DATA EXTRACT START
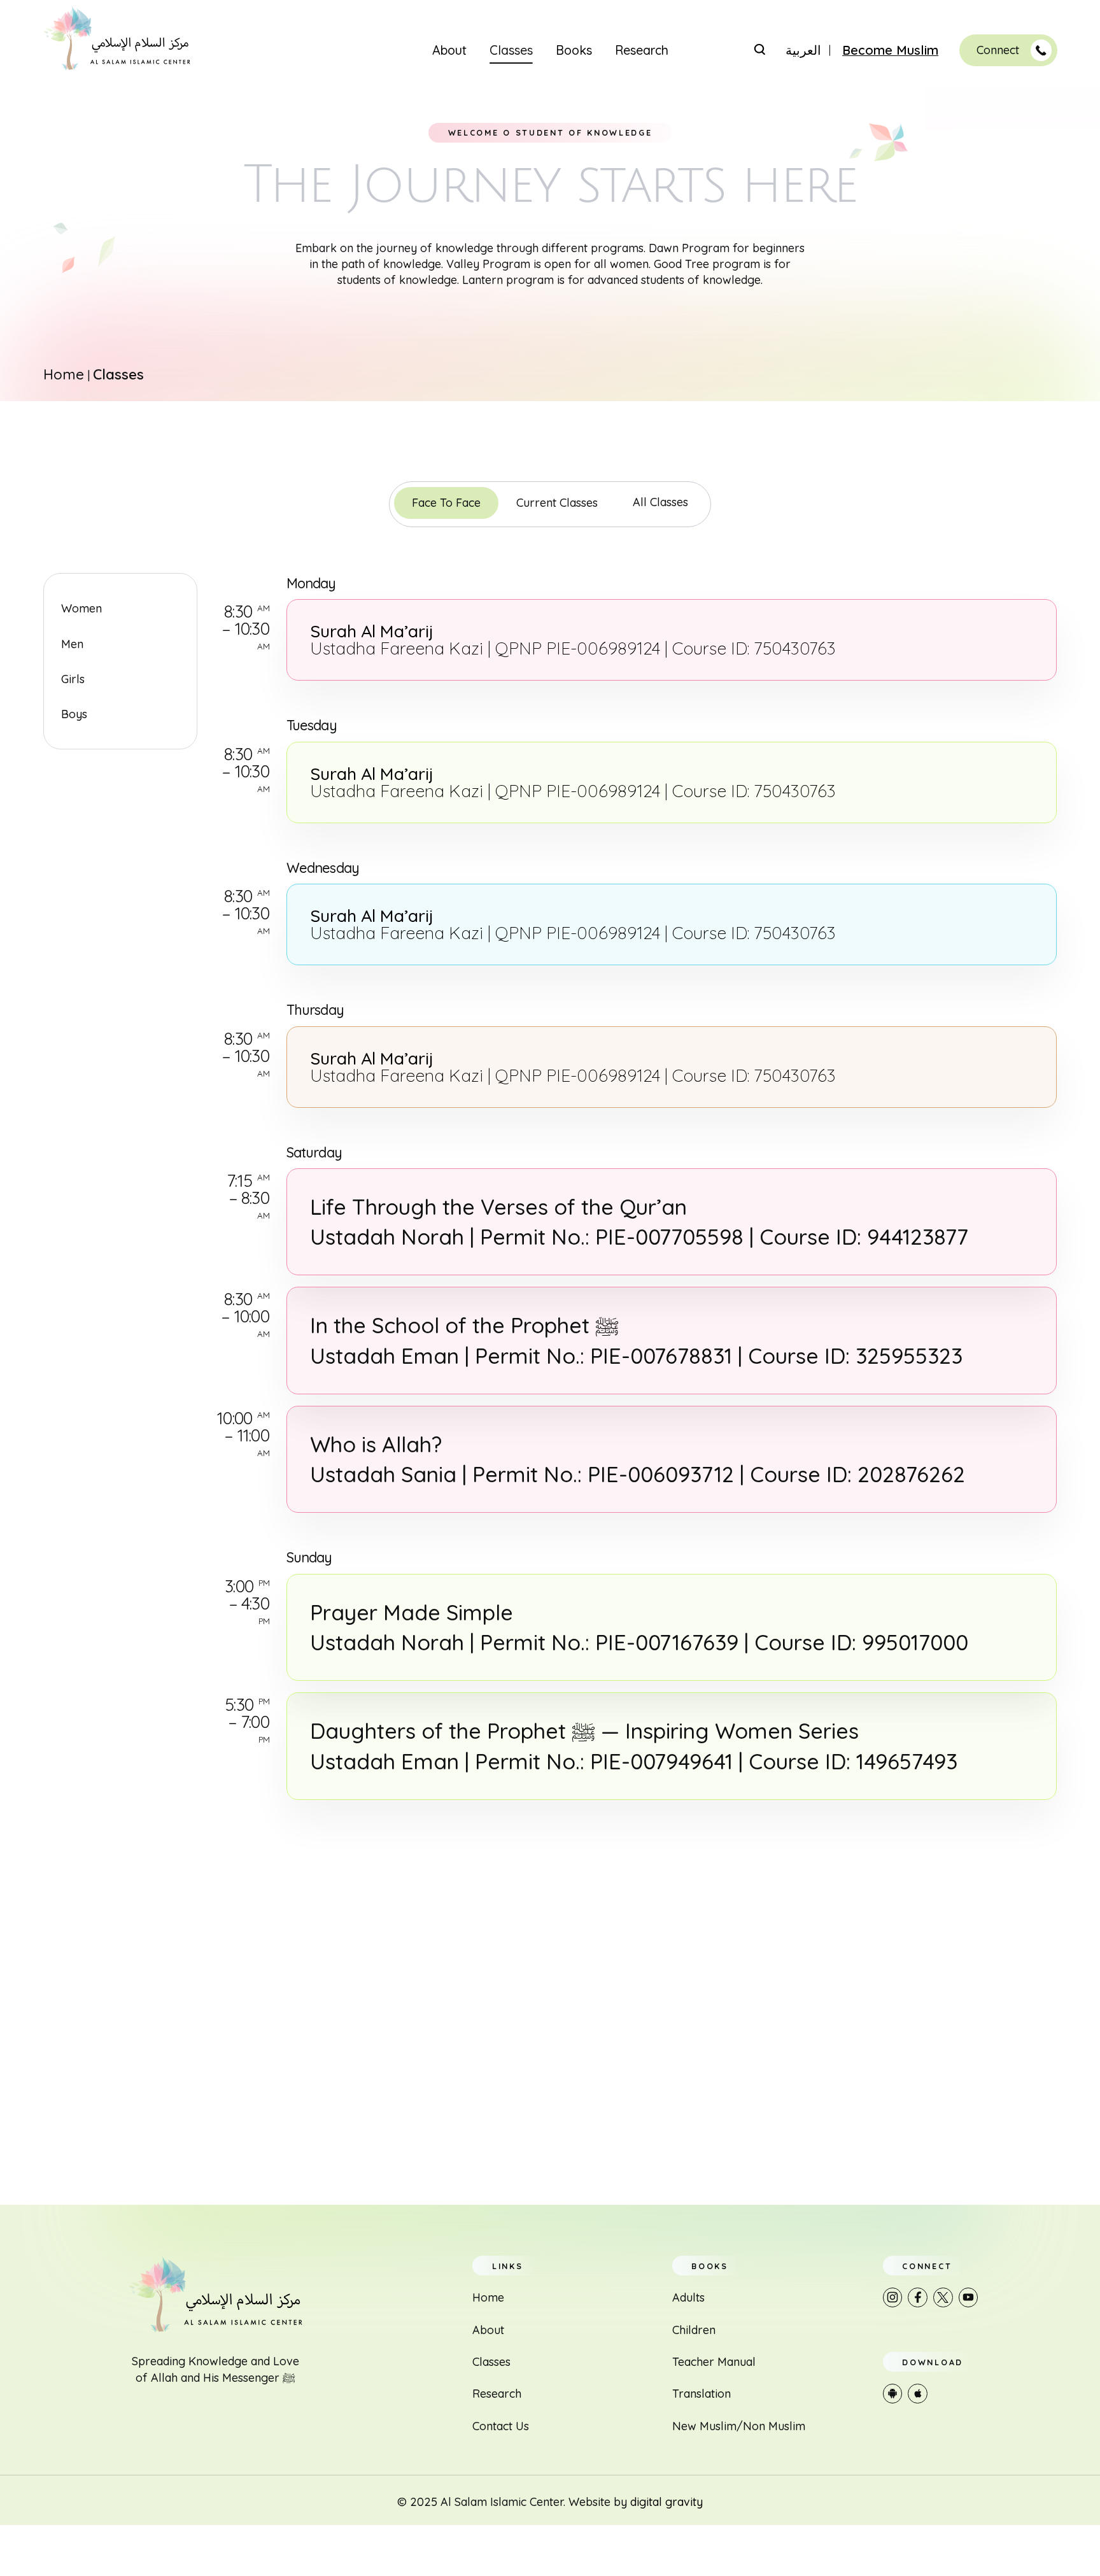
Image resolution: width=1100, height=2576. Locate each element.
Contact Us (500, 2426)
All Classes (660, 502)
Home (63, 374)
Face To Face (446, 502)
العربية (803, 50)
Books (574, 50)
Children (694, 2330)
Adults (688, 2297)
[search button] (759, 49)
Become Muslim (890, 50)
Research (641, 50)
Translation (701, 2393)
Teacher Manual (714, 2361)
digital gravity (666, 2502)
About (449, 50)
DATA EXTRACT END
ABOUT THIS EXERCISE
Take the lines above from the one holding "Become Muslim (890, 50)" to the last and output them exactly.

RESPONSE TO THIS TASK
Become Muslim (890, 50)
Research (641, 50)
Translation (701, 2393)
Teacher Manual (714, 2361)
digital gravity (666, 2502)
About (449, 50)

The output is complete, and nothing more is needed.